Littérature française

Ananda Devi

Manger l’autre

photo libraire

Chronique de Marc Rauscher

Librairie Majuscule-Birmann (Thonon-les-Bains)

Dans une fable mêlant grotesque et humour noir, à travers le destin d’une jeune obèse, Ananda Devi tend un miroir grossissant en direction de notre société des apparences.

Au commencement était un nouveau-né pesant près de dix kilos. Face à cet avatar de Gargantua, les réactions furent diverses. Sa mère, obnubilée par son apparence, ne put supporter d’avoir mis au monde cette aberration et prit la fuite, tandis que son père, en admiration devant ce Bouddha vivant, se fit un devoir de créer pour sa fille une religion dont il serait l’unique fidèle.
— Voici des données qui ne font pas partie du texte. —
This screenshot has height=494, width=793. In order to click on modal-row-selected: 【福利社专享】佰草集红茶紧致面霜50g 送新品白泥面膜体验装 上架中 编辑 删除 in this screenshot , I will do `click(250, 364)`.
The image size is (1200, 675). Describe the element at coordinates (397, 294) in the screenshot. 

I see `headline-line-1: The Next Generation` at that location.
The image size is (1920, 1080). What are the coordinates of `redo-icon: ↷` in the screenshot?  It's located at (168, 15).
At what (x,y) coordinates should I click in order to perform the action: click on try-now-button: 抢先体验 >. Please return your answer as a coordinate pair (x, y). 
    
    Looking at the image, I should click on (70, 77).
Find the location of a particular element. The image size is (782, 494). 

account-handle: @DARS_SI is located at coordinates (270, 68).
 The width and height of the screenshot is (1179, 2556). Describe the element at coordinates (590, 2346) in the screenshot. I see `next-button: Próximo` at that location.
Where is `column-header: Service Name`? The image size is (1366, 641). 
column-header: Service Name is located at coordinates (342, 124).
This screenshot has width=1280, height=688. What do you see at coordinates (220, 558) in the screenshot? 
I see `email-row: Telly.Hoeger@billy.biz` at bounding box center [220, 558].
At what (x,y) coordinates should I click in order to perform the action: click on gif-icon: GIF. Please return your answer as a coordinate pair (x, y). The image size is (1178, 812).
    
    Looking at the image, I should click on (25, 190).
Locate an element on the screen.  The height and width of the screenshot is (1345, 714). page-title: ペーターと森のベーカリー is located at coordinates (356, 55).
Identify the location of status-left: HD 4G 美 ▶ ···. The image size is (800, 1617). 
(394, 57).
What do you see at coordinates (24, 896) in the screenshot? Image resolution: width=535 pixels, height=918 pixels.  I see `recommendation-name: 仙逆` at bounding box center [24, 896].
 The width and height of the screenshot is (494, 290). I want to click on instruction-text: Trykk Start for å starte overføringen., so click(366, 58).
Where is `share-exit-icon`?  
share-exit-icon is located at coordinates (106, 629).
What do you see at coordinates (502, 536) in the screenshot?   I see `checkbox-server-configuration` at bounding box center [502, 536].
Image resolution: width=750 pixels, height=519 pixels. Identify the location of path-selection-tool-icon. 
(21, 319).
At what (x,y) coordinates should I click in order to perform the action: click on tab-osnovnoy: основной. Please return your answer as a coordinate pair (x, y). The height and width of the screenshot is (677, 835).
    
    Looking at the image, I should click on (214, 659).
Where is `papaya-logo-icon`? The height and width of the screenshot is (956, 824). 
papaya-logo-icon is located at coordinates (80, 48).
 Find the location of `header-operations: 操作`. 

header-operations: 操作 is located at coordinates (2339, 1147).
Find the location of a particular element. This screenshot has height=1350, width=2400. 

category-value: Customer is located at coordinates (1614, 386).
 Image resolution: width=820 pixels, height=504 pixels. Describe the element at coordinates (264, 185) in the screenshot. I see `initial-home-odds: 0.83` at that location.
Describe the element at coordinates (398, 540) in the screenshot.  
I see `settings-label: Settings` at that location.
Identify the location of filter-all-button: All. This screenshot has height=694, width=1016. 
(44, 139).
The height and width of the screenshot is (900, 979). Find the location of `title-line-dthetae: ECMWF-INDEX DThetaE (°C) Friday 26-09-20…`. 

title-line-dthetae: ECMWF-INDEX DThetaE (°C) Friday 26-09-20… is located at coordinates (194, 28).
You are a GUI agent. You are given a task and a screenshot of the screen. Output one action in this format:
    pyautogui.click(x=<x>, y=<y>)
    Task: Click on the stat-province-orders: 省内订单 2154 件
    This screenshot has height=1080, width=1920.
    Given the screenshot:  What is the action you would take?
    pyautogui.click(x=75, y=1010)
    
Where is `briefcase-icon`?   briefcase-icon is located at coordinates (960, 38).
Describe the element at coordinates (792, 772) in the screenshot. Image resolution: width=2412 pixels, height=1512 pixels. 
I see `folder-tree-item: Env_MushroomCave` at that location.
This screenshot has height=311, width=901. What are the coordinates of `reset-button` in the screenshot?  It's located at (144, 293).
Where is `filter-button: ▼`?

Pour elle, il invente une mythologie où elle aurait absorbé sa jumelle dans la matrice maternelle et multiplie les offrandes de mets savoureux. La jeune fille grandit dans un corps qui la voue aux moqueries de ses camarades de classe. Un jour, son corps ne peut plus passer la porte et la cloue littéralement au pilori. Suite à cet incident, elle rencontre René le charpentier. Cet homme a lui aussi connu le rejet de ses contemporains et est attiré par les femmes rondes. Leurs deux solitudes s’accordent et l’espace d’un instant, la jeune fille semble prête au bonheur, mais notre société supporte mal ce qui sort de l’ordinaire. Jouant sur nos empathies et nos répulsions, Ananda Devi propose un conte noir nous invitant à réfléchir sur le regard que nous portons à ceux qui nous entourent.